– Tragédie ordinaire
Juin 1917 au chemin des Dames. Le soldat Jonas vient d’être passé par les armes, condamné en conseil de guerre pour l’assassinat de son lieutenant, malgré les efforts méritoires de son défenseur, le capitaine Duparc, persuadé à juste titre de son innocence.
Qu’importe, il fallait faire un exemple. Après la désastreuse offensive du général Nivelle, le moral des troupes est au plus bas. La mutinerie menace, et Jonas, dont on ne sait pas très bien si c’est un naïf inadapté à la vie militaire ou un réfractaire, est de toute façon un élément douteux qu’il vaut mieux éliminer pour l’exemple.
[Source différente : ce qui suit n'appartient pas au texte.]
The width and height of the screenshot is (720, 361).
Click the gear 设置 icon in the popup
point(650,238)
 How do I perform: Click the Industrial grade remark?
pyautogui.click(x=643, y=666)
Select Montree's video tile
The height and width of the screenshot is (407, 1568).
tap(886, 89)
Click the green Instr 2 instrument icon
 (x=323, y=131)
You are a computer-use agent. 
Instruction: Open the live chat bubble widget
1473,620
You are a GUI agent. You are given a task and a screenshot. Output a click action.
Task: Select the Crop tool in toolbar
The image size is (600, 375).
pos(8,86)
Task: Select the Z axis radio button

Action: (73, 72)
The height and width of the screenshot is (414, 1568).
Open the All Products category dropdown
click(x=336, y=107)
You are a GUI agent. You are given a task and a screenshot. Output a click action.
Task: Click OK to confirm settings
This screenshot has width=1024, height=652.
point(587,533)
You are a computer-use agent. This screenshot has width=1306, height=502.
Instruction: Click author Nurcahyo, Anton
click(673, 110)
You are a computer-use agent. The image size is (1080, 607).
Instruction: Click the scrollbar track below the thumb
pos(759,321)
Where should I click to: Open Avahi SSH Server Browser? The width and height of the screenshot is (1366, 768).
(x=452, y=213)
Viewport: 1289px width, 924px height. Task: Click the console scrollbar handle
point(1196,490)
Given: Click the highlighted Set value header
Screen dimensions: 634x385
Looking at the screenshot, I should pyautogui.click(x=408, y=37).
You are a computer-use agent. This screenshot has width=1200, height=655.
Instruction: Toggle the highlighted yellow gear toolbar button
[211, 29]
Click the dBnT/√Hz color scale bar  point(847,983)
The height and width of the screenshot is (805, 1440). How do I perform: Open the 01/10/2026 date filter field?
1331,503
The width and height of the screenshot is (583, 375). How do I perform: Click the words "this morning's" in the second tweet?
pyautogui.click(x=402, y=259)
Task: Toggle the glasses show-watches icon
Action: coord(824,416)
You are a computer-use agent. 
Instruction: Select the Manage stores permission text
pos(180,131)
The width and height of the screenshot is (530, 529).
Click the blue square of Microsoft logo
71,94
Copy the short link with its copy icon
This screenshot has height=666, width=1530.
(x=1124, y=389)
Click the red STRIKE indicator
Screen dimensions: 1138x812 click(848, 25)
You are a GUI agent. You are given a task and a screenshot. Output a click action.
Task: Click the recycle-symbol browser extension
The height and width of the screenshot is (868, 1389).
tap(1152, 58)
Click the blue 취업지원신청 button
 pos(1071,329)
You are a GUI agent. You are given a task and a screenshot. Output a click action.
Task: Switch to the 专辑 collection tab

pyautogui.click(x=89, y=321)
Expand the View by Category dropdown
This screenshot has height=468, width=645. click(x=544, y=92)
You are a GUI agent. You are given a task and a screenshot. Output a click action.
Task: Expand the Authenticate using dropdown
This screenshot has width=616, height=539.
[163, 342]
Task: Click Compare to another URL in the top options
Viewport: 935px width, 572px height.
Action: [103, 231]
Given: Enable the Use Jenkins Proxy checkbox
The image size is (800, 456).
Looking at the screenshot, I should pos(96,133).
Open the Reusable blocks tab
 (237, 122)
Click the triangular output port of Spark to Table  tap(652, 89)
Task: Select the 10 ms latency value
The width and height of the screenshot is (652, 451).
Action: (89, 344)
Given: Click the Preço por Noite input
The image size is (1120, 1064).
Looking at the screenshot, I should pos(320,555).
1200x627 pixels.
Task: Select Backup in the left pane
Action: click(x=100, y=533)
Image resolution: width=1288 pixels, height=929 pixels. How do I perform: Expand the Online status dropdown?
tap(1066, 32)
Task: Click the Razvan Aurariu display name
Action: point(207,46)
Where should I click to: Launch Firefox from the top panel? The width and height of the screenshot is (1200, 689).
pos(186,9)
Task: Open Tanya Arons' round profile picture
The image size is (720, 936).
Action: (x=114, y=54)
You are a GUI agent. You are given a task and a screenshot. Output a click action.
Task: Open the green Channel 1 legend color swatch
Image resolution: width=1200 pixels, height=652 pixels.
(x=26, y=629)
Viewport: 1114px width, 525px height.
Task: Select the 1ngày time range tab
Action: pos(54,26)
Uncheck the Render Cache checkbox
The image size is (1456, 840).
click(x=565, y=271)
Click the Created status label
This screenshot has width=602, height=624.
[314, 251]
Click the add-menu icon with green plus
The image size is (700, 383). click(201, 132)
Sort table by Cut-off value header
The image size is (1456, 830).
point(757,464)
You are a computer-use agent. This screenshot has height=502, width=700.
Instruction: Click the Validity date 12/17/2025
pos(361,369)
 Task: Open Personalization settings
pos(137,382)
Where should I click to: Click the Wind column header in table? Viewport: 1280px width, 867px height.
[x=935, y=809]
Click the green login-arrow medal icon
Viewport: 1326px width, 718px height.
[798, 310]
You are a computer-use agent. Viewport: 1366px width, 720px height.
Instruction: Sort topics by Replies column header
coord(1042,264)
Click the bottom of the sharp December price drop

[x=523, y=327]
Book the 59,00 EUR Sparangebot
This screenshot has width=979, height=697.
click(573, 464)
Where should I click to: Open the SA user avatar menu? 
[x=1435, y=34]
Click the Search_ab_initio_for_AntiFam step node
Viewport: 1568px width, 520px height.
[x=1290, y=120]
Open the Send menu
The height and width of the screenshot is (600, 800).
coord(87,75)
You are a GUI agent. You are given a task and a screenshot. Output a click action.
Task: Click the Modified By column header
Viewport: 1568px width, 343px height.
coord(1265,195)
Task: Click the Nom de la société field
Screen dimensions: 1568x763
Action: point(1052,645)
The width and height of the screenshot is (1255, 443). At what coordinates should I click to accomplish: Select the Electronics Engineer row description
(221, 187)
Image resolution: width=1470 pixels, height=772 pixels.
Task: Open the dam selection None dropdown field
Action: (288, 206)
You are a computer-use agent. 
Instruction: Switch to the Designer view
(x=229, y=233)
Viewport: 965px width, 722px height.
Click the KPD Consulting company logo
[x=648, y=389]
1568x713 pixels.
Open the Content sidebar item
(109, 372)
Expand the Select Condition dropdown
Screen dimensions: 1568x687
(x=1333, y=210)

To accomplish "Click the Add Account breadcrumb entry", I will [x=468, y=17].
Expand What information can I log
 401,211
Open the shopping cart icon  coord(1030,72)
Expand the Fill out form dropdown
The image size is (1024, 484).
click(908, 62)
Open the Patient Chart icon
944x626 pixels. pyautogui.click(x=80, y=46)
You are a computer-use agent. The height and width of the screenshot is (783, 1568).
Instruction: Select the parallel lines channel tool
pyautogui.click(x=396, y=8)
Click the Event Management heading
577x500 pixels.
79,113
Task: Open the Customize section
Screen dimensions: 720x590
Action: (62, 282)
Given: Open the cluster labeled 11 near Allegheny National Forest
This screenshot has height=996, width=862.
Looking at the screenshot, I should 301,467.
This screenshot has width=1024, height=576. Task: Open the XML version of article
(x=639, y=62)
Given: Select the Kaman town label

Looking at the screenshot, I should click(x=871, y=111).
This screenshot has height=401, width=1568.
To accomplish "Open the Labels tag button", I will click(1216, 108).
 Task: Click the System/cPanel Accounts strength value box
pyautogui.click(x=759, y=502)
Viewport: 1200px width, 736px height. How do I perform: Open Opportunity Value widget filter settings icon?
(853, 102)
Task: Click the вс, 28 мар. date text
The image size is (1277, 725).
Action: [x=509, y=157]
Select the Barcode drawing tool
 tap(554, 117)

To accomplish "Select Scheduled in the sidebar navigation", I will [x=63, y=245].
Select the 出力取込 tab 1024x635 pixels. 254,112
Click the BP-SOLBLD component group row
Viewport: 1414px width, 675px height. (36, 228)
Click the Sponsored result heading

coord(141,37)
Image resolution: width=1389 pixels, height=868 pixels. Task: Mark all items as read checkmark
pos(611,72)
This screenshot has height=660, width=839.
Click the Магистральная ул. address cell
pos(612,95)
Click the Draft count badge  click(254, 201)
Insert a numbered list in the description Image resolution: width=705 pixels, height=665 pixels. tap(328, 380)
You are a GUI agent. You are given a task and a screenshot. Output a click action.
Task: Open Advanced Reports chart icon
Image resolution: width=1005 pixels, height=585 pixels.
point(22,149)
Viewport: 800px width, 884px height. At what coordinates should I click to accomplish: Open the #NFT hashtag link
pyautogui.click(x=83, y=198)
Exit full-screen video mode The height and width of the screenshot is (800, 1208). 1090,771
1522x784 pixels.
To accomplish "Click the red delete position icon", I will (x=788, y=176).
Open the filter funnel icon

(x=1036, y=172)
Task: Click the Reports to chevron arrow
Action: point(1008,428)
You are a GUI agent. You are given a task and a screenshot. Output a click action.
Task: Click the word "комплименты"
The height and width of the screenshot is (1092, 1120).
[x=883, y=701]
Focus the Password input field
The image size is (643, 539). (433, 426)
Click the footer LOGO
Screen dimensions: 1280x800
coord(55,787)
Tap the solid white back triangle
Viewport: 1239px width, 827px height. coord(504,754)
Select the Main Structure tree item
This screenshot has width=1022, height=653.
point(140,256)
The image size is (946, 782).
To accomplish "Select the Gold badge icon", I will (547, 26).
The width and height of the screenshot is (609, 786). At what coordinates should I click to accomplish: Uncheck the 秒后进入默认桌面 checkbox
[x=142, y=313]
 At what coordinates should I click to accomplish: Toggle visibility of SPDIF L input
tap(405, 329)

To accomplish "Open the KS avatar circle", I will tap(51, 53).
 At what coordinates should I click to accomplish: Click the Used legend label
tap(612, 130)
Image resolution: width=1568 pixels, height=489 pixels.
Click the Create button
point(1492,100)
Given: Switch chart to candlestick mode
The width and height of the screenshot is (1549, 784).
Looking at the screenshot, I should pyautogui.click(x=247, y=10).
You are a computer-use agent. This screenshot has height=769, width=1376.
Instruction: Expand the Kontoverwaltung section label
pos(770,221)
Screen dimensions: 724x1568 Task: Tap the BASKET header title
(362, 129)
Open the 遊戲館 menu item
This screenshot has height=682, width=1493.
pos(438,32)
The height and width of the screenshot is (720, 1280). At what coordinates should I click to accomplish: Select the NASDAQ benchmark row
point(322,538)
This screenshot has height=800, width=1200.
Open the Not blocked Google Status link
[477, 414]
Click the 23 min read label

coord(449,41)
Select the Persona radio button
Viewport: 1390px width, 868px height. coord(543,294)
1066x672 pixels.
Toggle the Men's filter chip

On peut s’étonner, comme le fait un gradé, que l’histoire d’un procès inique devienne un tel enjeu sur un champ de bataille. "Nom de Dieu, Duparc, tous les jours les hommes tombent par centaines. Vous avez lu les chiffres de l’offensive Nivelle ? Plus de quarante mille morts en quatorze jours. Sans parler des disparus. Quant aux blessés, on ne peut même pas les recenser... Et vous êtes là à vous accrocher à votre Jonas. Il sera mort demain. Quoi que vous fassiez. Au poteau ou au feu, quelle importance ?" On peut aussi trouver étrange qu’une affaire dont le dénouement est connu d’emblée constitue la trame d’une intrigue policière. Le propos de l’auteur n’est pas d’entraîner le lecteur dans les rebondissements d’une enquête, mais de brosser, à travers une série de témoignages, le portrait d’un homme harassé, broyé par une entreprise infernale de destruction, et qui veut croire, malgré tout, à l’existence de la justice. "Ce n’est pas parce qu’il y a une multitude que l’individu perd sa valeur. Une addition de nombres c’est ce qui donne les massacres de masse." La réussite de ce roman c’est de faire entendre la voix singulière d’un homme destiné à n’être qu’un chiffre insignifiant dans le bilan monstrueux des pertes. Le résultat peut sembler dérisoire mais ce n’est pas parce que les combats sont perdus d’avance qu’il ne faut pas les mener.